The comments followed a weekend package of stories by the Associated Press that found most public school teachers and administrators who had their licenses revoked were accused in sex cases involving students. In many cases, the men and women had relationships for months and the cases often went undetected or unreported for years.


According to educators and transcripts from some of the more than 100 cases reviewed under the state Freedom of Information Law, some teachers have been reluctant to report on colleagues. Others would only report to administrators rather than police, and some administrators hoped the offenders would resign quietly to avoid public scandal.


“I was truly astounded when I read the comments,” the Senate Education Committee chairman, Stephen Saland, a Poughkeepsie Republican, said. “Certainly, the comments imply this is a continuing or recent practice … it should have stopped years ago.”


“If it requires some type of fine tuning or a better mousetrap, I’m certainly amenable,” he said.


State Senator Dean Skelos, a Long Island Republican who has been a leader in sex offender legislation in his chamber, said he will also use the data to push his bill, which would require schools to contact all parents whenever there is an allegation of sexual abuse of a student.


A professor at Hofstra University who has studied educator sexual abuse in New York and last year wrote an analysis of the scant research in the area for the U.S. Department of Education, Charol Shakeshaft, said that where one victim surfaces, there are of ten many involving the same adult. She said the best study found nearly one in 10 students nationwide are targets of “educator sexual misconduct.”


“If [schools] won’t remedy it, then the Legislature has to remedy it,” Mr.

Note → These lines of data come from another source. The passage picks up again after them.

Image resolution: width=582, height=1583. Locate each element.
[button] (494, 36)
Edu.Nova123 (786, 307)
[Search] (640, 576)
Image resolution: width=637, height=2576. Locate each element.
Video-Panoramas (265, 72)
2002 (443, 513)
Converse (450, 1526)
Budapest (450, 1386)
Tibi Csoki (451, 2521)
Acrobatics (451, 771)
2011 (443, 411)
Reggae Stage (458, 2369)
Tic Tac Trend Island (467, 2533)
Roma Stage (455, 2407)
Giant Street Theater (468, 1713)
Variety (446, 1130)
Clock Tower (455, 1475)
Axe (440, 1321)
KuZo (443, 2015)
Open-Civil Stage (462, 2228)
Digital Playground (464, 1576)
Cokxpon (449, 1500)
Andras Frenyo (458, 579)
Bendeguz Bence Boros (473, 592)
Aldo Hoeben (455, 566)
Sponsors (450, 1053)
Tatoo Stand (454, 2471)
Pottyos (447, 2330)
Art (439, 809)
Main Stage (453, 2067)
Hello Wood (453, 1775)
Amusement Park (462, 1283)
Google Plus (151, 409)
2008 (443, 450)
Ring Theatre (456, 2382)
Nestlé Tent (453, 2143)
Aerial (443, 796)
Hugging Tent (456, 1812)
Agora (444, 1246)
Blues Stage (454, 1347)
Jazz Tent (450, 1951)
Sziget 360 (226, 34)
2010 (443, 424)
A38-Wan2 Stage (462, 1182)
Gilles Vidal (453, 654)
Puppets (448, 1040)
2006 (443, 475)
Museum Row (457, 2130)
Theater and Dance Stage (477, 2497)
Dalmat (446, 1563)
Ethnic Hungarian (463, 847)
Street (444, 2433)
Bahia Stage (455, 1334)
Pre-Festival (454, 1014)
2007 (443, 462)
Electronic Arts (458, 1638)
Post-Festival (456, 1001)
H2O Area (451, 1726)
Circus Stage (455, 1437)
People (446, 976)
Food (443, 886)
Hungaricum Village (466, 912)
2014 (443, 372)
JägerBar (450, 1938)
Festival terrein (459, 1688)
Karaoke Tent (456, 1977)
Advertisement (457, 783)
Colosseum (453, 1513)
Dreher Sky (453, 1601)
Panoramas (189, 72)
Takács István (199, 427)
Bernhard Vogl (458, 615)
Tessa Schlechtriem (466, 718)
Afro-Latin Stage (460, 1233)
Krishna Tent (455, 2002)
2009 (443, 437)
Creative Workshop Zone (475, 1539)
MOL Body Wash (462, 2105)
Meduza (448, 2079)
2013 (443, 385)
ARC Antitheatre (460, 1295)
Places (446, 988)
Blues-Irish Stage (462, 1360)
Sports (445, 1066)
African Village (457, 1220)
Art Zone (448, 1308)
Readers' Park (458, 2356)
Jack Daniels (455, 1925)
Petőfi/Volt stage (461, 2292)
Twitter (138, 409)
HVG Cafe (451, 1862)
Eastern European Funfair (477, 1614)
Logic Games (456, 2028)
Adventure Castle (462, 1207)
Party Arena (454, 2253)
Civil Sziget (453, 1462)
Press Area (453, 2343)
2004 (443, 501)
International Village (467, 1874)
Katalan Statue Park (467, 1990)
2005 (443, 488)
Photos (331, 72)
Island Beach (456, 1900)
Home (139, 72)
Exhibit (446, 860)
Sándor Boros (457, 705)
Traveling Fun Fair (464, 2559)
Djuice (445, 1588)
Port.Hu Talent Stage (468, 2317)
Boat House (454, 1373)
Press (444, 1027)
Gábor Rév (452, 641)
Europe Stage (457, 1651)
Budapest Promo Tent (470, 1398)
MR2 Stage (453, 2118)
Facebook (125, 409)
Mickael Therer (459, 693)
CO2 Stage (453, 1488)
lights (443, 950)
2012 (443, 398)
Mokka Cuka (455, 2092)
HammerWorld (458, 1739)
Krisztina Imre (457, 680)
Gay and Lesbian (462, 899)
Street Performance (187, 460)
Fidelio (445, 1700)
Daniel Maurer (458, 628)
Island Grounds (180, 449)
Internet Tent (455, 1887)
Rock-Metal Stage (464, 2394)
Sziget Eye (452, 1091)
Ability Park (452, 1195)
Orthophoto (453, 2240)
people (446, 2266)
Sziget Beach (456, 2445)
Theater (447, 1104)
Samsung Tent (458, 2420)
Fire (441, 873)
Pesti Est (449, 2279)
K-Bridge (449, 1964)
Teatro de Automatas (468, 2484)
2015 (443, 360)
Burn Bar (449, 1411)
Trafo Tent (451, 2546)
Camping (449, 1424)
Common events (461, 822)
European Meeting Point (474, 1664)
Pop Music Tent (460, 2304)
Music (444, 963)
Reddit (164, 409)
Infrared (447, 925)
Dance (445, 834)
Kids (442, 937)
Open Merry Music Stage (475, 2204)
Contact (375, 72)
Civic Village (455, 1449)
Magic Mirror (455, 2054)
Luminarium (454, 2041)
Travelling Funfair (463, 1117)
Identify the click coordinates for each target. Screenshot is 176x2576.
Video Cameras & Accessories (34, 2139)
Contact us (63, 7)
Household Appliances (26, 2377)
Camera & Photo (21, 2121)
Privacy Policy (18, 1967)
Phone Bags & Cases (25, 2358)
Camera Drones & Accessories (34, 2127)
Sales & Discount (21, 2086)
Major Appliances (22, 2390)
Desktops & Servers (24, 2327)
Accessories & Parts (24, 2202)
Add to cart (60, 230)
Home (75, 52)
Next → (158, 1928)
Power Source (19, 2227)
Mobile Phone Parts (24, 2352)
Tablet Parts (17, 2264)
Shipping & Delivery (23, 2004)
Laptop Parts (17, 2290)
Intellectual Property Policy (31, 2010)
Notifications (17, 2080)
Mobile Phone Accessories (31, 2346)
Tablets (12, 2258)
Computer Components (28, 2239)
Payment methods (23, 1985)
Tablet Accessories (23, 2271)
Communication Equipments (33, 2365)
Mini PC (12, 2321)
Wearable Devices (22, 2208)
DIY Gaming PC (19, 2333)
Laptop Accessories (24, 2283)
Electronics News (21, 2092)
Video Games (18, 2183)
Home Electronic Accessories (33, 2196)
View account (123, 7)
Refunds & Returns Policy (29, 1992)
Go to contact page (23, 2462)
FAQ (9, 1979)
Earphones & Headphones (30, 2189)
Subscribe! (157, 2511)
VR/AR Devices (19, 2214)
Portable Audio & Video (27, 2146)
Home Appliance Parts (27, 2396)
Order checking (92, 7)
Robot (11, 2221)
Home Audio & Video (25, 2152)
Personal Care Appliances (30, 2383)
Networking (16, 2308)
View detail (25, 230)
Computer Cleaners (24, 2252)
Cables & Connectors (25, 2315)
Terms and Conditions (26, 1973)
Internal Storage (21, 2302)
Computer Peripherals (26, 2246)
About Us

Skelos said.


The Assembly Education Committee chairman, Steven Sanders, said the state must make it clear to school employees that there is “zero tolerance” for sexual contact with students and that all employees, by law, must report clues to such relationships. The Manhattan Democrat said yesterday that he wants to work with the Republican senators to consider measures to underscore both points.


“It may be that, as a result of the report everyone read, there needs to be a reinforcing of the responsibilities that school officials have,” Mr. Sanders said. “If additional training is needed, I’m all for it.”


“There has to be the expectation that once discovered, the person engaged in the sexual misconduct will be dealt with severely. And I’m not sure that message is out there,” Mr. Sanders said. He said, for example, women employees having sex with boys is often met with “a wink and a nod.”